» **To do**
**a.** Answer these questions about the Rally II wheel thread:
(i) What wheel size does geeteeohguy suggest running all the way around?
(ii) What tires did 1970 AARs and T/As have from the factory, rear and front?
(iii) What tire size has firecatsrt settled on, and on which wheels?
**b.** Please repeat the Rally II wheel thread word for word, starting at "I'm considering different" and ending at "input and experience.".

# Start of Extract provided

# Looking For Rally Ii Wheel Advice



## 151007 (Jul 22, 2009)

I'm considering different wheels for my 67. Want to keep the factory Rally II look but with a more aggressive tread and stance. Any thoughts regarding 4 15x8s, 4 15x7s, 15x8 rear with 15x7 or even 14x6 front? What tires -- 235/70, 215/70, etc. I appreciate anyone's input and experience.


----------



## geeteeohguy (Feb 2, 2008)

I would run 15x7 all the way around with 225/70 or 235/70 if the 235's will clear in the front. That way, you can still rotate your tires for longer wear.


----------



## 151007 (Jul 22, 2009)

Thanks. That makes the most sense regarding tire life, but performance is more of a consideration. My C6 has 325/30 x 19s rear and 275/35 18s front. 1970 AARs and T/As had G60s rear and E60s front from the factory. What I'm wondering is what's the optimal size people have experienced on their GTOs without clearance issues? What backspacing, etc.


----------



## firecatsrt (Sep 15, 2008)

I'm in the same boat as you right now, after going to the nationals last weekend around here I think I have settled on 235/60 on my 15x7's. They look to have the best all around look and the people I spoke with said they handled well.


----------



## Hammertime (Aug 11, 2009)

Same question. I'm still looking for the thread or pictures that illustrate the subtle differences between a 15 x 7 and 16 x 7. I'm looking at all tire/wheel combinations, including stagger for the back -- thinking a slightly taller rear tire might help highway rpm. I'm familiar with wheel measurement, but looking for picture examples of various wheel combinations, any ideas?


----------

# End of Extract provided
# Start of Listed records

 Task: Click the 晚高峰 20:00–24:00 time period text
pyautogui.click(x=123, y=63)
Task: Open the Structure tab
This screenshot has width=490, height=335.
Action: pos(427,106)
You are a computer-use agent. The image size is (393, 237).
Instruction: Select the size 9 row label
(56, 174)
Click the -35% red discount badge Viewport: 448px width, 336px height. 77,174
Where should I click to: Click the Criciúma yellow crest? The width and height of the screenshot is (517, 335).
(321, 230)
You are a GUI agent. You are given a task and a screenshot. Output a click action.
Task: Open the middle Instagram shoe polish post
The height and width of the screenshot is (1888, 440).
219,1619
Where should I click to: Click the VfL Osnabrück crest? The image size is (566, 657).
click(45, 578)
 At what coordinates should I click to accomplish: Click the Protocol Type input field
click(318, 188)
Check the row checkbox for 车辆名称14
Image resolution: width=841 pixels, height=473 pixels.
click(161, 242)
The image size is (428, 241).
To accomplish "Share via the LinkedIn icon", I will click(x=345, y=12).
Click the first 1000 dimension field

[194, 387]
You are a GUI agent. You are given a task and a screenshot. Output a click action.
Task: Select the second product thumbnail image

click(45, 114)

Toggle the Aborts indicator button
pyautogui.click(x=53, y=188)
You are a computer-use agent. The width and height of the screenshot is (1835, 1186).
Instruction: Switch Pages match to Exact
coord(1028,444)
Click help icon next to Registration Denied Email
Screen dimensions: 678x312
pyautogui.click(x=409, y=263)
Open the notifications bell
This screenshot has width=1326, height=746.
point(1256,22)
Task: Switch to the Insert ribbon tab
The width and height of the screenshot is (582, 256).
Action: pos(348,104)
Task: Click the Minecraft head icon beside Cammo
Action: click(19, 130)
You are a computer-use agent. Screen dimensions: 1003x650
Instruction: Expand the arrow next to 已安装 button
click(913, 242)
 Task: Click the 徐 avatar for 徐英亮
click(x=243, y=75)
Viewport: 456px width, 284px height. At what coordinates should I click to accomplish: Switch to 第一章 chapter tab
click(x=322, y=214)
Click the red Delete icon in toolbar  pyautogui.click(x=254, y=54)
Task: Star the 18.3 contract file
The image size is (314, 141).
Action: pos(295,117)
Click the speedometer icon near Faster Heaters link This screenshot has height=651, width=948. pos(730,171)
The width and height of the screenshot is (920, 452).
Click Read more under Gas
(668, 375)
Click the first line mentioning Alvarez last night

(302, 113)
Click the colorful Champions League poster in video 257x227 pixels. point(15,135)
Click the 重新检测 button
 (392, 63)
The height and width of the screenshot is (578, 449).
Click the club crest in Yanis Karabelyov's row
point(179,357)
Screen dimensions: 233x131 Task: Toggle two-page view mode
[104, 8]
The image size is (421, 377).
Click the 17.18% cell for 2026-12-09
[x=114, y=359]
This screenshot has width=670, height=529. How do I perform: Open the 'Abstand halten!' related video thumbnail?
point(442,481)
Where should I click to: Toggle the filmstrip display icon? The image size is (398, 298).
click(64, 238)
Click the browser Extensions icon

# End of Listed records

» **Outputs for the tasks**
**a.**
(i) 15x7
(ii) G60s rear and E60s front
(iii) 235/60 on 15x7's

**b.**
I'm considering different wheels for my 67. Want to keep the factory Rally II look but with a more aggressive tread and stance. Any thoughts regarding 4 15x8s, 4 15x7s, 15x8 rear with 15x7 or even 14x6 front? What tires -- 235/70, 215/70, etc. I appreciate anyone's input and experience.